Posters
Contralateral eye comparison study in MICS and MIGS: Trabectome® vs iStent inject® (one-year results)
Poster Details
First Author: J. Gonnermann GERMANY
Co Author(s): E. Bertelmann M. Pahlitzsch A. Maier-Wenzel N. Torun M. Klamann
Abstract Details
Purpose:
To compare the safety and efficacy profile after combined micro-incision cataract surgery (MICS) and micro-invasive glaucoma surgery (MIGS) with the ab interno trabeculectomy (Trabectome®) in one eye versus two iStent® inject devices in the contralateral eye in patients with open-angle glaucoma (OAG).
Setting:
Department of Ophthalmology, Charité-Universitätsmedizin Berlin
Methods:
This study included 27 patients who were treated with combined MICS and ab interno trabeculectomy (group I, Trabectome®) in one eye and with combined MICS and two iStent® inject decives (group II, GTS 400) in the fellow eye. Primary outcome measures included intraocular pressure (IOP) and glaucoma medication after 6 weeks, 3, 6 and 12 months follow-up. Secondary outcome measures were number of postoperative interventions, complications and best-spectacle corrected visual acuity (BCVA).
Results:
Mean preoperative IOP was 22.3 ± 3.7 mmHg in group I and 21.3 ± 4.1 mmHg in group II (P>0.05), which decreased to 15.6 ± 3.6 mmHg for Trabectome (p<0.001) and 14.0 ± 2.3 mmHg for iStent inject (p<0.001) at 12 months after surgery without a significant difference between the two groups (p>0.05). Glaucoma medication decreased from 2.1 ± 1.1 in group I and 2.0 ± 0.9 in group II (p>0.05) before surgery to 1.4 ± 1.3 in group I and 1.3 ± 1.2 12 months postoperatively (p>0.05). No vision-threatening complications such as choroidal effusion, choroidal hemorrhage, or infection occurred.
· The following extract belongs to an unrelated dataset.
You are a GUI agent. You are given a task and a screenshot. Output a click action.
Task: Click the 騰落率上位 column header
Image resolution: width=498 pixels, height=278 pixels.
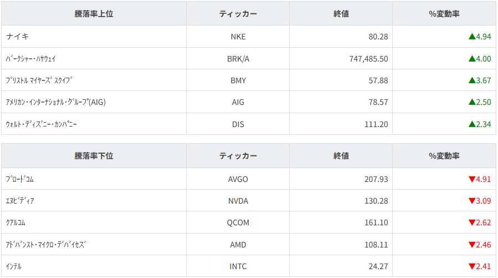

In each group trabeculectomy had to be performed in 2 eyes due to insufficient IOP lowering effect.
Conclusions:
Ab interno trabeculectomy (Trabectome®) and iStent® inject were both effective in lowering IOP with a favourable and comparable safety profile in an intraindividual comparative study over a 12-months follow up in OAG. However, longer follow-up of these patients will be necessary to determine long-term outcomes and to evaluate significant differences.